Imagine you're a top 50 recruit and after a stressful recruiting process you pick a program and you're excited about the prospect of playing for a Hall of Fame coach who said he needed you. Before you even get your dorm room set up, the coach abruptly resigns and your teammates begin scattering to the four winds. Suddenly, instead of playing for one of the
most overrated best coaches in the country, you're faced with the prospect of playing for an interim coach and three of the young men you thought you'd be playing with are anywhere from Michigan to Italy. You decide this isn't the best situation for you and asked to be released from your scholarship, but the Athletic Director attempting to do damage control says, "No!" As a result, you'll have to wait a year and then sit out another before being able to move on with your basketball career.
This is the exact scenario Jeff Withey, a 6'11" Center at Arizona is dealing with. Faced with already losing Hall of Fame coach Lute Olson, three players and three commitments from next year's recruiting class, AD Jim Livengood denied Withey's request saying, "At the end of [the year] -- as I told him last night -- I would gladly release him if he wanted."
The topic of players being able to get out of commitments if a coach leaves or is fired has been discussed for years, but when considered in conjunction with the ACC's newest proposal to the NCAA, the lack of rights given to players is even more egregious.

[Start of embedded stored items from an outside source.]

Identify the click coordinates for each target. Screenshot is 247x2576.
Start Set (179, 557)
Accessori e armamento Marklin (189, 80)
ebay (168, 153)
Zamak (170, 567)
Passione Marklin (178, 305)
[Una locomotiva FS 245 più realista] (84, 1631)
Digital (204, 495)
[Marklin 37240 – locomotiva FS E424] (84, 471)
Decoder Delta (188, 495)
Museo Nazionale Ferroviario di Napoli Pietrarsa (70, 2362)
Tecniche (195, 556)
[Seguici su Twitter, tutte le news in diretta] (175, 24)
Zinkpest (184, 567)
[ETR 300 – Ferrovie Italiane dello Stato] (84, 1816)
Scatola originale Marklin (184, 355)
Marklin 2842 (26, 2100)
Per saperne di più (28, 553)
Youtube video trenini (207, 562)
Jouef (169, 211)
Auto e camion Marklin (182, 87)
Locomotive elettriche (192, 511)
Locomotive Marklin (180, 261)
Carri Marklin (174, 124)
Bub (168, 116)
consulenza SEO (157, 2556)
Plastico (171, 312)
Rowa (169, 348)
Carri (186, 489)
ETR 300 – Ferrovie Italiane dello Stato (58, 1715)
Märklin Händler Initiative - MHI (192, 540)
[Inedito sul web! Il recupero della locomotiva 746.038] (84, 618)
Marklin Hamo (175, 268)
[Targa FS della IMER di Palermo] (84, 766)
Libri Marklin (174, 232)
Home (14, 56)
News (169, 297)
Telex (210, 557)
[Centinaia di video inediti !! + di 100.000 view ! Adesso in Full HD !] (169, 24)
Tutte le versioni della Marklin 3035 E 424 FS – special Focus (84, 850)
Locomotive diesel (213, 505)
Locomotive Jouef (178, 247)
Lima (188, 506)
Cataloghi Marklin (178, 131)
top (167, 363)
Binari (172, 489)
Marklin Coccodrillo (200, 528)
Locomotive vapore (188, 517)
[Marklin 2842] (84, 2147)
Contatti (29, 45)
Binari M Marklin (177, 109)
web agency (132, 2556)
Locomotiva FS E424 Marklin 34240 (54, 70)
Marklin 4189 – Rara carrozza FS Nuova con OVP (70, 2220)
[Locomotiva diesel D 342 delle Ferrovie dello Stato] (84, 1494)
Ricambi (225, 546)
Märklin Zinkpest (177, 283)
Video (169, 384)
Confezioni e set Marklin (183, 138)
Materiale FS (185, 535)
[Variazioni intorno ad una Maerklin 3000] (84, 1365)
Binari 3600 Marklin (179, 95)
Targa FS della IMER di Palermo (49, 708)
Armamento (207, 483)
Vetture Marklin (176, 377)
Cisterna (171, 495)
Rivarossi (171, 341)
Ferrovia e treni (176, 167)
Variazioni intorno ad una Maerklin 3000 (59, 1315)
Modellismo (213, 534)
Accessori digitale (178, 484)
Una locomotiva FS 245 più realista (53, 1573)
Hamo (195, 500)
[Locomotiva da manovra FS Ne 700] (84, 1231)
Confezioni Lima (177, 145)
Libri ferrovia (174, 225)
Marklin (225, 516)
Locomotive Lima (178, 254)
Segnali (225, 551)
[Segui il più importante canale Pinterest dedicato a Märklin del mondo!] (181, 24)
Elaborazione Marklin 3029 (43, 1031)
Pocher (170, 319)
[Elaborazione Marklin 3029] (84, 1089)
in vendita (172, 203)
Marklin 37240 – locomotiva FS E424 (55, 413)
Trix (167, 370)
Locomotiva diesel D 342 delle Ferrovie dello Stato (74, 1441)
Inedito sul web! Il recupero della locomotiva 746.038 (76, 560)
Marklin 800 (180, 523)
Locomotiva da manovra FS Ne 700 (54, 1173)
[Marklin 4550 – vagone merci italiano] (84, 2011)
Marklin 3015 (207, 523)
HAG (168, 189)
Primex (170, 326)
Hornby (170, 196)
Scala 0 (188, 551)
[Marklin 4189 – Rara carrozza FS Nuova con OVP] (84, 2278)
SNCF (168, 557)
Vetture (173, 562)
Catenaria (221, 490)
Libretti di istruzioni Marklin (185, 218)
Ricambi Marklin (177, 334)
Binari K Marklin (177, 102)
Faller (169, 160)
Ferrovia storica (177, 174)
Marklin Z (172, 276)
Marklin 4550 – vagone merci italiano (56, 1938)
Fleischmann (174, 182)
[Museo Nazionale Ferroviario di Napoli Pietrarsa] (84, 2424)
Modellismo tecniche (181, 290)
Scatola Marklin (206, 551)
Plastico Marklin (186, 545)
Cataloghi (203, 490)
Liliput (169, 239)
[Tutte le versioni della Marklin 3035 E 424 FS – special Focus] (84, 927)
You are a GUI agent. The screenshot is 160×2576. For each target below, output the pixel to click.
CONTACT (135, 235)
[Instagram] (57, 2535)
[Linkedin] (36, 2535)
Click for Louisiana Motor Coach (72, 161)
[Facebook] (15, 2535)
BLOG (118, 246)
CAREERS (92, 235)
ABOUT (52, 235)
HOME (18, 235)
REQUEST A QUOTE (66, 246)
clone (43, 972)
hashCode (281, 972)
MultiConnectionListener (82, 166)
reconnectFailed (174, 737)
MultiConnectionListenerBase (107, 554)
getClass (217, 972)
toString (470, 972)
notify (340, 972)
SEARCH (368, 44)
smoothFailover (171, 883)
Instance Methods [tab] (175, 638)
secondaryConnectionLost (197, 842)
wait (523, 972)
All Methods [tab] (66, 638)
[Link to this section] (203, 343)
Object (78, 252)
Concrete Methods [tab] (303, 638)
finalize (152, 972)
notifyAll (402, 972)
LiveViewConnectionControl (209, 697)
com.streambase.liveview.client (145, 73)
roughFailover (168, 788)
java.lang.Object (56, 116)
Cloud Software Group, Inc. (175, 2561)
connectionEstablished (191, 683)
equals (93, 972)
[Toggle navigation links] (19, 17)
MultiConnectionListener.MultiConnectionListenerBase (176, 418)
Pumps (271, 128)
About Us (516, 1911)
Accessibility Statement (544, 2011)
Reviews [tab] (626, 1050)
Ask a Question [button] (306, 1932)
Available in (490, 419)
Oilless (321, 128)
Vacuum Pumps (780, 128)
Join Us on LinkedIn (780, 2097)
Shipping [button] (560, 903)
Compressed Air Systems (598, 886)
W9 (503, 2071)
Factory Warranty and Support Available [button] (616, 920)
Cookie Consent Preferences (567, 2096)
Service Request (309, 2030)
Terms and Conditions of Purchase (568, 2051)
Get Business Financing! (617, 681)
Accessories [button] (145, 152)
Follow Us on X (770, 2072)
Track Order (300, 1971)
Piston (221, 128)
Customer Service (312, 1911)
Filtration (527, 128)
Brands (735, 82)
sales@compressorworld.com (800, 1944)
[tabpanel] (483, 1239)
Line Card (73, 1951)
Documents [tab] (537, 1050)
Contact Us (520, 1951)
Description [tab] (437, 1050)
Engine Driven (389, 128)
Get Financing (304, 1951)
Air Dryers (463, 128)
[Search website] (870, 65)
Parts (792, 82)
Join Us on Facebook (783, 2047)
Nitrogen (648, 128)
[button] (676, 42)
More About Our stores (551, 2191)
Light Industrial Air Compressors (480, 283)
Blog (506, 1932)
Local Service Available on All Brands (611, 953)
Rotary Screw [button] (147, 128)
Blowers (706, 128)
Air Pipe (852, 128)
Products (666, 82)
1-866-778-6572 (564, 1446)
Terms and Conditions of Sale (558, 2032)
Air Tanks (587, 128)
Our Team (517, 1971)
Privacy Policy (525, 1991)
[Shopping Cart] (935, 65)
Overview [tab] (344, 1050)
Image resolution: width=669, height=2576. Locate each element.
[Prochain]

The ACC recently proposed that players have only until the middle of April (roughly coinciding with the start of the spring signing period) to decide if they want to enter the NBA Draft and if a player does, his college eligibility expires. This would give player playing in the Final four approximately a week to a week and a half to decide their future.
A week and a half is hardly enough time to decide anything. Most stores allow you to return clothes up to a month later, and these young men only have ten days to possibly determine the rest of their lives? Contrast this with the schools rights to hold a kid hostage for the equivalent of one to two years and it's clear that the system is already rigged against the young men that make the NCAA's $6 Billion TV contract possible.
If a young man declares for the NBA draft and then suffers an injury, it hurts his chances of being drafted. Under the new proposal he would not be allowed to return to school and would likely end up in the NBDL or overseas. If the player attends a pre-draft camp and realizes his game just isn't up to par, too bad he made his decision. The kid has only one shot, and the policy is designed to do nothing but help the schools and the coaches. In the case of Withey, however, if Arizona had a bigger, stronger, faster recruit lined up and needed the scholarship, they'd be happy to let the kid go. The game is rigged and instead of protecting the young men (you know the "innocent" and "naive" ones), the system protects the schools (read: keeps the alumni booster money flowing) and the coaches. If a coach wants to change schools he does not have to sit out for a year, or have only ten days to decide even though in most cases the players have more on the line than the coach.
After finding out Lute Olson's departure was for medical reasons, I had a little egg on my face, but I don't feel bad about saying Lute should be standing up for Jason Withey's right to move on. It's what an honorable man would do when he knows he didn't hold up his end of the bargain.
The NCAA should protect these players, not exploit them, but time and again that's exactly what they do. They make billions of dollars off these young men and continue to search for ways to further exploit and control them. A union for these young athletes needs to be formed or at the very least an advocacy group that looks out for their best interest, because it's clear that the coaches (and institutions) they put their trust and faith in, all to often will leave them high and dry if there's a chance to make a better life for number one.